**ACTIVITY:** Arrange the entries as a numbered list, running from the line containing "This screenshot has height=530, width=1320." through the end of the entries, both ends included and blank lines omitted. Leave the pictures out.

━━ TASK INPUT ━━

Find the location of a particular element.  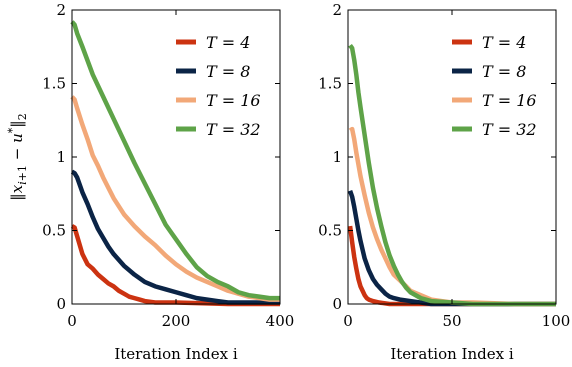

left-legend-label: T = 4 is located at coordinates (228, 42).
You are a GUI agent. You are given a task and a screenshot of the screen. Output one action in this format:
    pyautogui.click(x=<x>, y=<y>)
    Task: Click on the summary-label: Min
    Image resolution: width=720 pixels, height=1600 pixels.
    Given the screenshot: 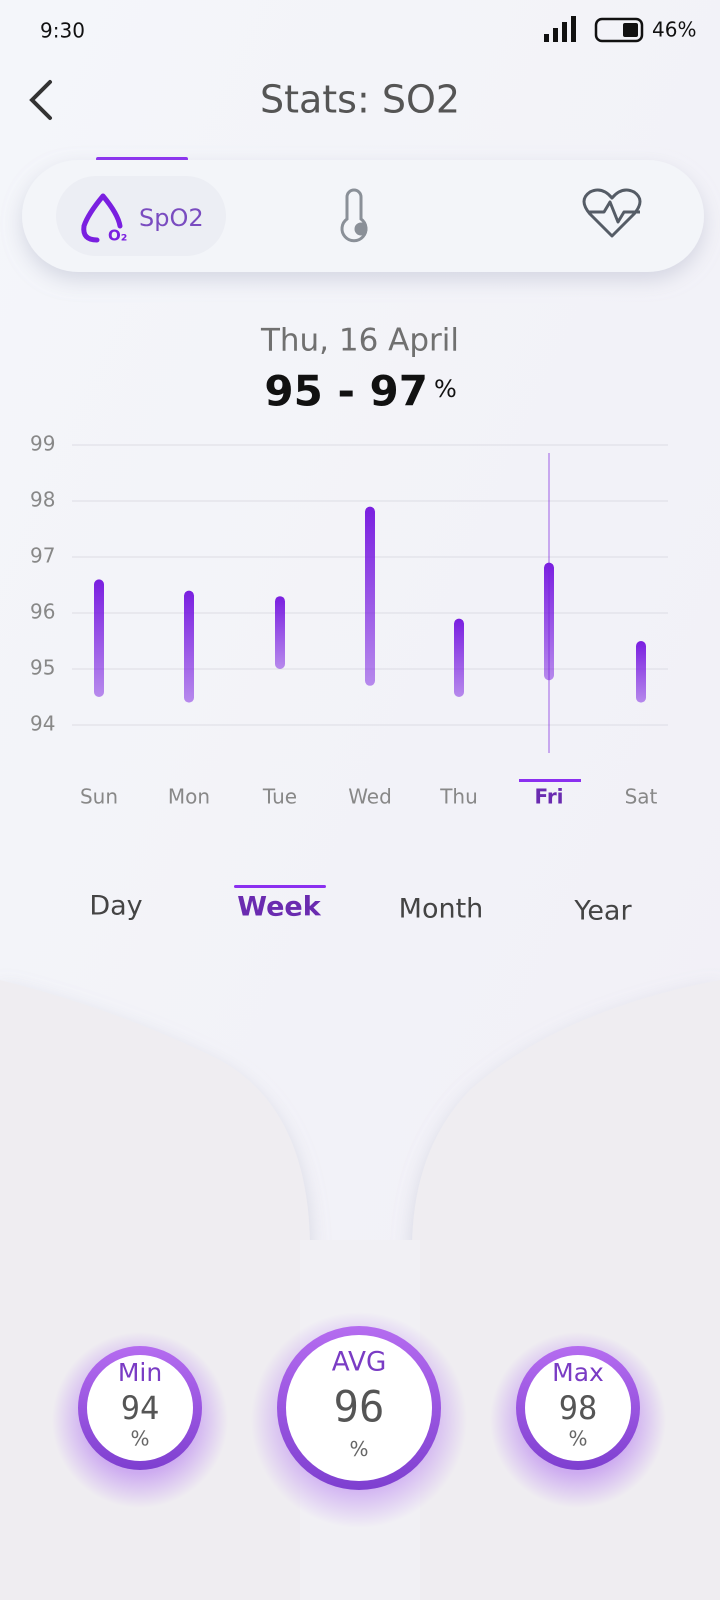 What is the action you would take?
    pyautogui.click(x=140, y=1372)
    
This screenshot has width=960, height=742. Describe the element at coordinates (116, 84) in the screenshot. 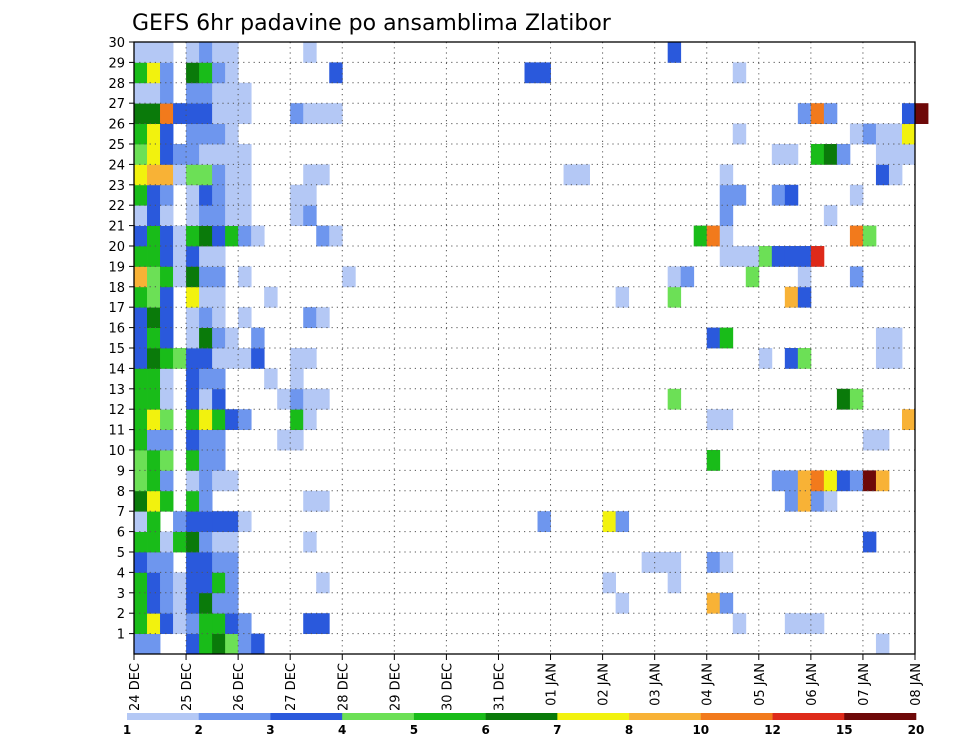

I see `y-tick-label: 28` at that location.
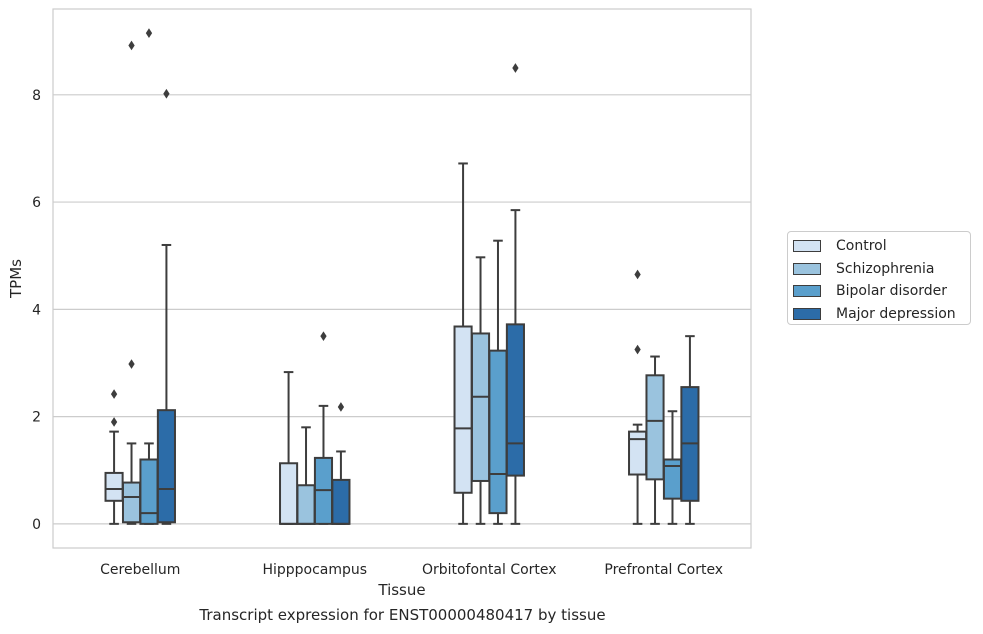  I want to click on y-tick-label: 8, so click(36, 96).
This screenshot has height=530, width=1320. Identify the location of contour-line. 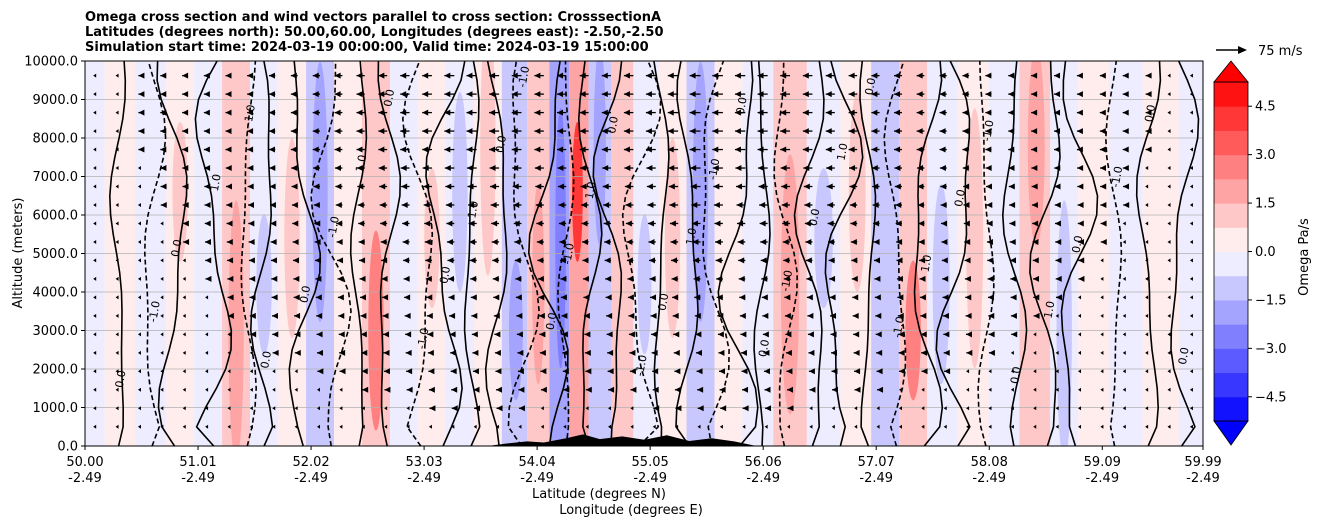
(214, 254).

━━━

**TASK RESULT:**
1. This screenshot has height=530, width=1320. Identify the location of contour-line. 
2. (214, 254).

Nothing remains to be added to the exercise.